• **TASK TO CARRY OUT**
Reproduce word for word the passage of the blog post on dispersed teams that begins with the words containing "Today I attended" and ends with "of the classroom.".

• **EXCERPTED TEXT**
Wednesday, July 11, 2007

Dispersed Teams

I have been working from home since January of 2006. I have to laugh when people think that this means I have all the time in the world and so forth. Let me tell you, it's not easy - especially in the summer with an active child at home. Luckily Scott Kinney gave us all a great book about working on dispersed teams, building trust within the team, getting to know the team, and how to effectively work together. That's probably the toughest, learning how to work with people you don't know and probably will only see face-to-face 4 times a year.
So now I'm working for another company -yes, it's official - I'm with netTrekker as the Georgia and Florida Customer Service Rep. Again, I am lucky to be working with a great team of experienced people who I am sure I will learn something from.
Today I attended the Teaching and Learning Institute with the Florida Digital Educators in Gainesville, FL where my focus was netTrekker and the 21st Century. (Email me for the presentation!) On the side I was talking about collaboration and how we use blogs and wikis to really share our ideas. I even shared how my community is using a Wiki to sign up for events and share news. An interesting thought started running through my head - another plug for really collaborating in and out of the classroom.
More than likely many of our students are going to work on virtual/dispersed teams of some sort. They might be dispersed by time shifts or locations, but there will be a dispersement going on. How will they communicate and stay on track with one another? My dad, when he worked in a plant in South Carolina, depended on email. The workers all checked the data, read the memos and knew what was going based on the emails sent to them at work. With today's teams we can use wikis, but the trick is getting them used.
If our elementary students are using Wikis to collaborate in the classroom on group projects, when they get to middle school the students will be ready to collaborate with another class on a project. Then when they get to high school a teacher can actually take the next step and partner with a class in another school - whether it's in their district or outside of their district. How cool would it be for a teacher to plan a lesson with another teacher in lets say Australia? Oh! I know, they could plan a lesson teaching conservation and endangerment and the central figure could be the Sea Cow. Australia also has these beautiful creatures, so it's perfect project for a Florida teacher and Australia to team up for. The students would all have to plan a project, collaborate via email and or their wiki and then create a project. Using PhotoBucket, SlideShare, any of the Google Apps, this should be easy enough to work out. The rubric could be created (I personally love Tech4Learning's rubric maker) and the teachers could grade the students on collaboration and the outcome. It may not be perfect, especially the first time, but it really will get the students introduced to working on a dispersed team.
And then when they want to work for a company that has a huge presence in their area, but not an office, they can honestly say they know how to work on a "virtual team" and are the perfect candidate for the job.

• **Entries drawn from a collection**
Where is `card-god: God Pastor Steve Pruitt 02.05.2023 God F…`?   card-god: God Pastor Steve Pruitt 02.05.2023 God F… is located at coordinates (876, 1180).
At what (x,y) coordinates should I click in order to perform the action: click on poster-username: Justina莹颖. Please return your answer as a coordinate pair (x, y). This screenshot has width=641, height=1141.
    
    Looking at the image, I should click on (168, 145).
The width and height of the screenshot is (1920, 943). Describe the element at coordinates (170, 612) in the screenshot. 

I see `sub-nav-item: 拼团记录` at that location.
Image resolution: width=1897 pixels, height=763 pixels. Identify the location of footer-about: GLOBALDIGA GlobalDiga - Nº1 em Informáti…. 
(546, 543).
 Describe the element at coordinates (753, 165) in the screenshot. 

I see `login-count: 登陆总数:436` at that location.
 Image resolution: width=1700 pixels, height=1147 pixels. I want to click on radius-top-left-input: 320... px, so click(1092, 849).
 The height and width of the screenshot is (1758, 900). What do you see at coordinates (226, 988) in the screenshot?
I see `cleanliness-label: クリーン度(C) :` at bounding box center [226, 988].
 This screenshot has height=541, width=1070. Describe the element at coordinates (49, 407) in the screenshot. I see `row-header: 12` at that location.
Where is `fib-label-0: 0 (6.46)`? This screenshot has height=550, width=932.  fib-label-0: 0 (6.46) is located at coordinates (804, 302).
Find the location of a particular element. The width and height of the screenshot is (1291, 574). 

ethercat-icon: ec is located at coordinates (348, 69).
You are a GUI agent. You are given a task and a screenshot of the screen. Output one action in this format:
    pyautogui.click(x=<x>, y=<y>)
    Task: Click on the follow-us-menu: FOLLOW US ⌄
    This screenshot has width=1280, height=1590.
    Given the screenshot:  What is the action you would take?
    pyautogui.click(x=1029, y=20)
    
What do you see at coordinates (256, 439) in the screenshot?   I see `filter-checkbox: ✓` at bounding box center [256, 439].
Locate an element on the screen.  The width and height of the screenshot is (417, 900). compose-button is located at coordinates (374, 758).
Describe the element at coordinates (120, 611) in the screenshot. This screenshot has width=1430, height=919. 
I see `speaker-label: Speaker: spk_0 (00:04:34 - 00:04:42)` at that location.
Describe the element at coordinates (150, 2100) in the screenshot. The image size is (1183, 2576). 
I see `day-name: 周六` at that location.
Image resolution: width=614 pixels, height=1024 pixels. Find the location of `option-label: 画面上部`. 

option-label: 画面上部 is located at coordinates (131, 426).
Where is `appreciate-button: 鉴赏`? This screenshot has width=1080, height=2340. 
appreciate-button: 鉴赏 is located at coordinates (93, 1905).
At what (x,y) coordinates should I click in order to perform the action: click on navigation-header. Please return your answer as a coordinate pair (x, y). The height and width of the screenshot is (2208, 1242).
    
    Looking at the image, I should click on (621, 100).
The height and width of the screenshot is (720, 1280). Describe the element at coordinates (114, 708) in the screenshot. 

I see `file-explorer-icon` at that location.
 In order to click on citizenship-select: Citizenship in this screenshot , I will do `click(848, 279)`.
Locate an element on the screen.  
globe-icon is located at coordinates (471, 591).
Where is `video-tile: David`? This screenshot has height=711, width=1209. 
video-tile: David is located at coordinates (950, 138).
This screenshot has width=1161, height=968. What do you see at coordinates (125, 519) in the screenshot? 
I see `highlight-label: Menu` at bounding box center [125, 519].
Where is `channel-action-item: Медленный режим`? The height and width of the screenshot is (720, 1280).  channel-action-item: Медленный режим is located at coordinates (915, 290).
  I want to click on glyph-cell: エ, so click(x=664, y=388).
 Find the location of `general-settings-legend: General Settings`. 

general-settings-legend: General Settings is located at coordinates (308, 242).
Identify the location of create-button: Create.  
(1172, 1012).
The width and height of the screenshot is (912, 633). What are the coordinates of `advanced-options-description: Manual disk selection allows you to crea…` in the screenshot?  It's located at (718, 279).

• **RESPONSE**
Today I attended the Teaching and Learning Institute with the Florida Digital Educators in Gainesville, FL where my focus was netTrekker and the 21st Century. (Email me for the presentation!) On the side I was talking about collaboration and how we use blogs and wikis to really share our ideas. I even shared how my community is using a Wiki to sign up for events and share news. An interesting thought started running through my head - another plug for really collaborating in and out of the classroom.